§ **Page text**:
┌────────
Drug firm Ranbaxy Laboratories today said the DC Federal Court in the U.S. has not granted the company temporary restraining order to block the U.S. health regulator from approving other ANDAs for generic versions of digestive disorder medicine Nexium and anti-viral Valcyte.
“The Court has not granted temporary restraining order to block FDA approval for other Abbreviated New Drug Applications (ANDAs) for generic version of Nexium and Valganciclovir,” Ranbaxy Laboratories said in a filing to the BSE.
However, the court ordered the parties to the suit to agree upon a schedule for filing additional legal briefs, addressing Ranbaxy’s request for a preliminary injunction by November 21, 2014, it added.
Ranbaxy Laboratories had sued USFDA over revoking an approval to sell generic versions of Nexium and Valcyte in the US market.
It had also sought restraining the approval given by the USFDA to Dr Reddy’s Laboratories and Endo Pharmaceuticals from launching generics of Valcyte.
While revoking Ranbaxy’s approval for the two drugs, the USFDA cited adverse compliance status of Ranbaxy’s Paonta and Dewas facilities and it was “accordingly... correcting its mistake and rescinding the tentative approval letters issued regarding these ANDAs.”
As per the lawsuit filed in the U.S. District Court of Columbia, the company had sought “immediate judicial review” of a November 4 decision of the U.S. Food and Drug Administration (USFDA) that stripped Ranbaxy of “its statutory rights” and “literally hundreds of millions of dollars in anticipated revenues for certain generic versions of the brand-name drugs Nexium and Valcyte.”
└────────
§ **Collected data entries**:
┌────────
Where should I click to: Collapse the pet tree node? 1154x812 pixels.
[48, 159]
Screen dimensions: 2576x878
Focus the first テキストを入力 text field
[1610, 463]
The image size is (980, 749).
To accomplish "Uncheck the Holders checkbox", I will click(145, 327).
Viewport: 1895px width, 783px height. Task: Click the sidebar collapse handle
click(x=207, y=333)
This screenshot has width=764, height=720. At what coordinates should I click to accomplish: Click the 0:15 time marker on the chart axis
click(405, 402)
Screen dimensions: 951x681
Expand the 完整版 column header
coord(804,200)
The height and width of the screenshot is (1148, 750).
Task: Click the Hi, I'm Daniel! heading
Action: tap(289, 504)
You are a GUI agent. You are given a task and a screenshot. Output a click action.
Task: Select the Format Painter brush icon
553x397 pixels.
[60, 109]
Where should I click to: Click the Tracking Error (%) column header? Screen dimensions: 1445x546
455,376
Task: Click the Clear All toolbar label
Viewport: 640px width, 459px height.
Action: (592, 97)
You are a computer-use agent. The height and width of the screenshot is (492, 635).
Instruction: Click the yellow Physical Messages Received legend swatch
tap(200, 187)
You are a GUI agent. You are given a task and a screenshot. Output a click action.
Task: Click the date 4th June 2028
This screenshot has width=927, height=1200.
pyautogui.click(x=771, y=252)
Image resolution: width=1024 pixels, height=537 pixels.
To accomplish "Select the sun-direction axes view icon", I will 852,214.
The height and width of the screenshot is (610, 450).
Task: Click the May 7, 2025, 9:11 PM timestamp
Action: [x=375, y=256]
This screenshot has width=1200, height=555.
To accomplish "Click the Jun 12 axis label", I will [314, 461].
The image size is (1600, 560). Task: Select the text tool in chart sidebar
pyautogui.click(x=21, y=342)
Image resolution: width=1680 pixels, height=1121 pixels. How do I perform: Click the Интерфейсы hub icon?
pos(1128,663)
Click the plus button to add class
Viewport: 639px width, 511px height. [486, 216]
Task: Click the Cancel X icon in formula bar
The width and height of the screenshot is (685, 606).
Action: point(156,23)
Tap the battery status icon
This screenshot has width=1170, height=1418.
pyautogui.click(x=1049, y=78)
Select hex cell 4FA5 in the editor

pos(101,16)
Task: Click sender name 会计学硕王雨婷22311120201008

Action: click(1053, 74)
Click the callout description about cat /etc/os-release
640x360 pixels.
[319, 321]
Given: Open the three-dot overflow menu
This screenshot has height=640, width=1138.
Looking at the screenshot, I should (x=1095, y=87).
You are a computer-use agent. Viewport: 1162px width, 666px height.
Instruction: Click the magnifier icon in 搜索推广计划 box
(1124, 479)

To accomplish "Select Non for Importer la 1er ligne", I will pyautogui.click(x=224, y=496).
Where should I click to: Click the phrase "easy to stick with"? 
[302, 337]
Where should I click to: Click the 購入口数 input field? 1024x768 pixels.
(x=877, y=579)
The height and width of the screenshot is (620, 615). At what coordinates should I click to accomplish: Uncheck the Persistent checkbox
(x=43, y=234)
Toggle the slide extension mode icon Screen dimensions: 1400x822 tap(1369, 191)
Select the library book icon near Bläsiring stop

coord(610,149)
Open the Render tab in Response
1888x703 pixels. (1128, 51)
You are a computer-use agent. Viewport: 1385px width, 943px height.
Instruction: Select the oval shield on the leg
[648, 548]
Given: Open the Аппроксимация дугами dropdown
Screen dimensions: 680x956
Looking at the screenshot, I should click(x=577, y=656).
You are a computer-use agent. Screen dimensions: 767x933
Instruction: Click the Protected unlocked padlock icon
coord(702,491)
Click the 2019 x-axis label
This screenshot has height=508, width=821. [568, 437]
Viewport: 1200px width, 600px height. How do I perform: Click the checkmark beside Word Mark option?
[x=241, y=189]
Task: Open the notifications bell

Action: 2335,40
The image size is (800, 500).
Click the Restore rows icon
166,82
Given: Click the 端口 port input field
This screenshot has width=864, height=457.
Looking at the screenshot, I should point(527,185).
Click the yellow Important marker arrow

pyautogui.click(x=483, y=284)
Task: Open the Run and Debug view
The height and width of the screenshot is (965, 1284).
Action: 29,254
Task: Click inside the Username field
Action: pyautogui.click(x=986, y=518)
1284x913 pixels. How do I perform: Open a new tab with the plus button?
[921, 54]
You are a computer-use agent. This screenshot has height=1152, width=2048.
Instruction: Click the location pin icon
└────────
§ **Task directions**: Swap "restraining order" for "court order" and write out the Ranbaxy article from "Drug firm Ranbaxy" to "2014, it added.". The items are separate material, unrelated to the article on Ranbaxy.

§ **The answer**:
Drug firm Ranbaxy Laboratories today said the DC Federal Court in the U.S. has not granted the company temporary court order to block the U.S. health regulator from approving other ANDAs for generic versions of digestive disorder medicine Nexium and anti-viral Valcyte.
“The Court has not granted temporary court order to block FDA approval for other Abbreviated New Drug Applications (ANDAs) for generic version of Nexium and Valganciclovir,” Ranbaxy Laboratories said in a filing to the BSE.
However, the court ordered the parties to the suit to agree upon a schedule for filing additional legal briefs, addressing Ranbaxy’s request for a preliminary injunction by November 21, 2014, it added.